When our eyes don’t take in enough sunlight, we can “experience a serious mood change… sleep too much… have little energy… crave sweets and starchy foods… [and] feel depressed,” according to the National Library of Medicine. Studies link those symptoms to low levels of brain chemicals like serotonin and melatonin. Not only do we need sunlight in our eyes to produce those neurotransmitters, we need sunlight on our skin to produce vitamin D.

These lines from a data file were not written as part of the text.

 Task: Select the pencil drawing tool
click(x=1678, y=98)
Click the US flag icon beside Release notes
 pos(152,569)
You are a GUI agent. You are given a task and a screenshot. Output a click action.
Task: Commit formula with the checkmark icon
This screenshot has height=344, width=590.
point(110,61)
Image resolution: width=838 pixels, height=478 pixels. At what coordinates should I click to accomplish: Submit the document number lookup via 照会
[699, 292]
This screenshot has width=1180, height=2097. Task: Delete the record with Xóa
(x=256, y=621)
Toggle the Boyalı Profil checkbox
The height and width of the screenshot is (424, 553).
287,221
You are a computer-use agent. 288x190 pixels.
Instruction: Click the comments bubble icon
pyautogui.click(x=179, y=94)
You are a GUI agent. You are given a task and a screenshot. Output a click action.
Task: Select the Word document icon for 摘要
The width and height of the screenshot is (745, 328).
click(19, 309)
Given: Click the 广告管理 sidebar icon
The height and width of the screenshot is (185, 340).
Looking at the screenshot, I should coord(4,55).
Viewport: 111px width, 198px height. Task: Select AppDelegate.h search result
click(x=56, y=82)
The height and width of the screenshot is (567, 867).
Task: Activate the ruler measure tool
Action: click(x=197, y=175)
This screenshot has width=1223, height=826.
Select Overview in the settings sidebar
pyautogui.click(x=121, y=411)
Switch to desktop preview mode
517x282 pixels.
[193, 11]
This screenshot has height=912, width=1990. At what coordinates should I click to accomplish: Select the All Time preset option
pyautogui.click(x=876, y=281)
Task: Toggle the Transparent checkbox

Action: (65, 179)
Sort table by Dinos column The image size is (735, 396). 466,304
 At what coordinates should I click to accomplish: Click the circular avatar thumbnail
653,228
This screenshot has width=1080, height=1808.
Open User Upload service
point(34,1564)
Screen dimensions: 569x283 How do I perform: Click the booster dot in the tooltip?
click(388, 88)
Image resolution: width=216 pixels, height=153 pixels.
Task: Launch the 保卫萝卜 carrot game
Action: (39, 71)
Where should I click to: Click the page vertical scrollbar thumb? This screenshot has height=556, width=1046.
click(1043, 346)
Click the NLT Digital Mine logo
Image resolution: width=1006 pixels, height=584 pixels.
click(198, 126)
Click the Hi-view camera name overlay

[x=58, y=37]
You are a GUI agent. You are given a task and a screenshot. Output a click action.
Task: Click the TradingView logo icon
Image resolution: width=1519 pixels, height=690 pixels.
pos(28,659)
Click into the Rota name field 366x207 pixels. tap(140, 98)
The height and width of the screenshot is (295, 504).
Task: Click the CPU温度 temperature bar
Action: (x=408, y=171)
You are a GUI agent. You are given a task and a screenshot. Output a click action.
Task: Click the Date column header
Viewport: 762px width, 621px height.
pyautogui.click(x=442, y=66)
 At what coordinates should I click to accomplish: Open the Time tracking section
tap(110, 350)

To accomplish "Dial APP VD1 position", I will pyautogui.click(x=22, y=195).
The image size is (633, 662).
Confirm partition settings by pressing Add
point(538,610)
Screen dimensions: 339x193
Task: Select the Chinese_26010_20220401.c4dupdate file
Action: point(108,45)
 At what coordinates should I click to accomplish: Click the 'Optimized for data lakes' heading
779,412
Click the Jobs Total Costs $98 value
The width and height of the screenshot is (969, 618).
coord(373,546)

We’ve long known that vitamin D is critical for building and maintaining strong bones. But a big surprise in recent years has been that vitamin D also plays a critical role in insulin regulation, making it important for the prevention of diabetes and heart disease. It’s also important for the regulation of your immune system, with studies linking low vitamin D levels to an increased risk of breast, prostate, and colon cancers, as well as to multiple sclerosis (an autoimmune condition).
It’s hard to get enough sunshine during the winter months. And in summer, many avoid exposure to direct sunlight because they’re concerned about skin cancer. In addition, drugs used to treat heartburn, acid indigestion, and ulcers can deplete the body’s stores of vitamin D.
What this means is that you have a good chance of being deficient in this critical vitamin.
It’s easy to restore the vitamin D your body needs. You can get it by spending a few minutes in the sun each day. You can also get it from food sources, especially eggs, fatty fish, and fish liver oils. And if you don’t like fish, there are supplements.
When taking supplements, avoid the old form of vitamin D (ergocalciferol). Vitamin D 3 (cholecalciferol) is the best form to use. Experts are now recommending that we get at least 1,000 IUs per day.